There was a specific mistake I made years ago when I threw away a box of old cassette tapes during a move. I thought I was being ‘minimalist.’ I thought, ‘I can find all of this on the internet.’ But I couldn’t find the specific hiss of the tape I recorded off the radio on a rainy Friday night. I couldn’t find the way the music faded out because the tape ran out. That was *my* version of the song. The digital version is everyone’s version, which means it belongs to no one. It’s the difference between a house and a hotel room. A hotel room is clean and has everything you need, but you’ll never feel the urge to cry when you leave it.

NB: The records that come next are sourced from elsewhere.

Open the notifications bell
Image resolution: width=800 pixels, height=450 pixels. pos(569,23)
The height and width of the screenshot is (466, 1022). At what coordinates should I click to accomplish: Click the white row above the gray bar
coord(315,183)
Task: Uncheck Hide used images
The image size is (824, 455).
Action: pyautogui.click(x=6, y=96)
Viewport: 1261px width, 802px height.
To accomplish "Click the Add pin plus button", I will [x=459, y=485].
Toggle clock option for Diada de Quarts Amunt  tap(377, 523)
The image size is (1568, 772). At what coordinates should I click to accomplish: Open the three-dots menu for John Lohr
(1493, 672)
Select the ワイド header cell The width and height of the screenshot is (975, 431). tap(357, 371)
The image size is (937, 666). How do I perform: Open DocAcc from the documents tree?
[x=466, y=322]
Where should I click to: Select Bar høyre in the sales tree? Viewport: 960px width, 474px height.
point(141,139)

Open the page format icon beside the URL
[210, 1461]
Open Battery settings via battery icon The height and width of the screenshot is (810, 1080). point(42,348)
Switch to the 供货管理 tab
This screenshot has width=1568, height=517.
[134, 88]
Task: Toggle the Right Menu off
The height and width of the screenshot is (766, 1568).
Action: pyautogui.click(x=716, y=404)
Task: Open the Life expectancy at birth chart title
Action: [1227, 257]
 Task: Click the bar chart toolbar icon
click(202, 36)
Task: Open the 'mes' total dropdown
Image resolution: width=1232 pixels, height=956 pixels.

Reintroducing Weight and Transformation

We need to find a way to reintroduce the weight. Maybe it’s buying the vinyl even if you don’t have a turntable. Maybe it’s making a conscious effort to listen to one album, all 59 minutes of it, without touching your phone. We need to create our own safety zones, our own entrapment hazards where we get caught in the melody and can’t get out.

Conscious Listening

An album, uninterrupted. A deliberate immersion.

Reclaim Art

As I finally escaped that 20-minute conversation today, I realized that the person wasn’t talking to me because they had something to say. They were talking because they were afraid of the silence. Streaming is the same thing. It is a wall of sound designed to prevent us from having to sit with our own thoughts. It is a utility, like water or electricity, but art was never meant to be a utility. It was meant to be a transformation.

Guardians vs. Customers

When we stop owning music, we stop being its guardians. We become its customers. And a customer is someone who can always be sold something else, whereas a guardian is someone who protects what they already have. I want to be a guardian again. I want to look at a shelf and see 109 albums that define who I am, rather than a screen that tells me what I might like based on my previous 29 skips. I want the friction. I want the crack in the plastic. I want the music to stay, even when I forget to pay the bill. Because if the art doesn’t belong to us, do the emotions we feel while listening to it truly belong to us either? Or are those just licensed for a limited time too?